Convention collective nationale des coopératives agricoles laitières du 7 juin 1984. Etendue par arrêté du 19 novembre 1984 JONC 30 novembre 1984.

En vigueur depuis le 25/04/1990En vigueur depuis le 25 avril 1990

Voir le sommaire

Convention collective nationale des coopératives agricoles laitières du 7 juin 1984. Etendue par arrêté du 19 novembre 1984 JONC 30 novembre 1984.

Article 52

En vigueur

Modifié par Avenant n° 1 1985-04-10 étendu par arrêté du 25 octobre 1985 JONC 6 novembre 1985

Création Convention collective nationale 1984-06-07 en vigueur le 7 septembre 1984 étendue par arrêté du 19 novembre 1984 JONC 30 novembre 1984

En cas de licenciement provoqué par une modification ou un ralentissement de l'activité de la coopérative, l'ordre de licenciement est établi par catégorie de salariés de même qualification professionnelle après avoir utilisé les possibilités offertes par les conventions d'allocations spéciales du fonds national de l'emploi.

Il est attribué à chaque salarié :

1° A titre de qualités professionnelles : un nombre de points évalué par l'employeur après consultation des délégués du personnel, allant de 1 à 10 pour tenir compte de la valeur professionnelle du salarié.

2° A titre de charges de famille : un point par personne à charge. A moins d'un accord différent sur ce point avec les représentants du personnel concerné (C.E. ou à défaut délégués du personnel), la prise en compte des charges de famille, et notamment celle des parents isolés, se fera par référence à la notion fiscale de personne à charge pour la détermination de l'impôt sur le revenu.

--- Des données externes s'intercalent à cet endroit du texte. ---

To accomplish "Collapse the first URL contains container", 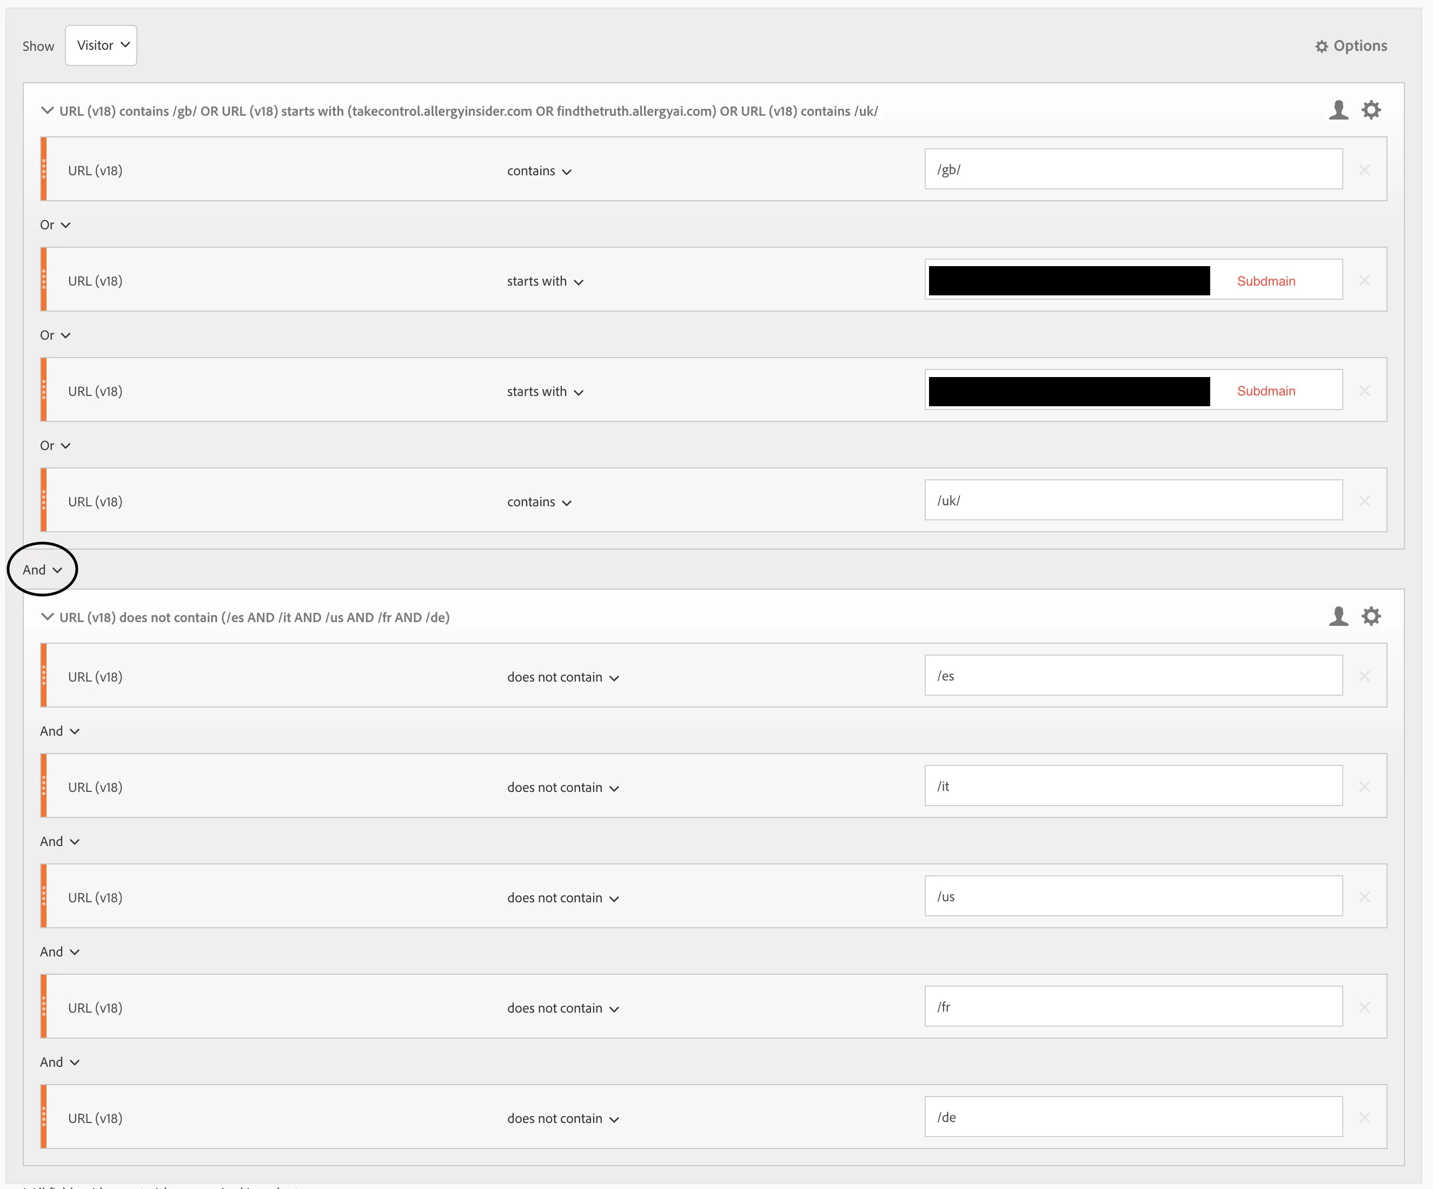I will click(47, 111).

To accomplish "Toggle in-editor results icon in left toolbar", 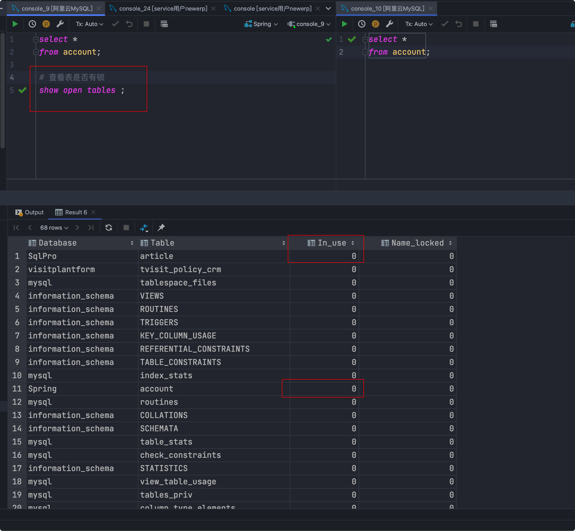I will [x=164, y=24].
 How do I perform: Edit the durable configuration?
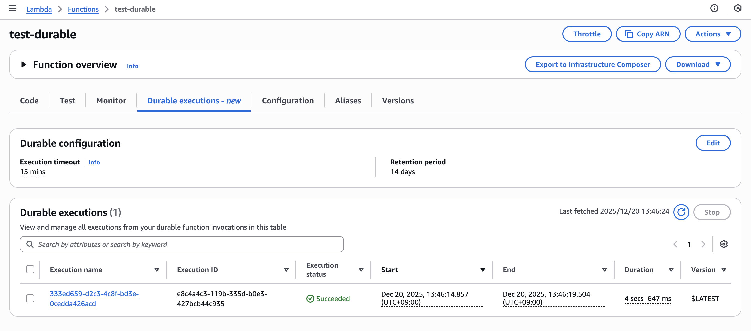click(713, 143)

3° A titre d'ancienneté : un point par période complète de deux années de présence, étant entendu que les absences pour cause de maladie, accident du travail, service militaire et mobilisation comptent comme temps de présence.

Ces points sont additionnés et les licenciements se font pour chasue catégorie de salariés en commençant par ceux qui totalisent le plus petit nombre de points.

A égalité de points, l'ordre de licenciement prendra en compte la situation des salariés présentant des caractéristiques sociales rendant leur réinsertion professionnelle particulièrement difficile, notamment des personnes handicapées et des salariés âgés.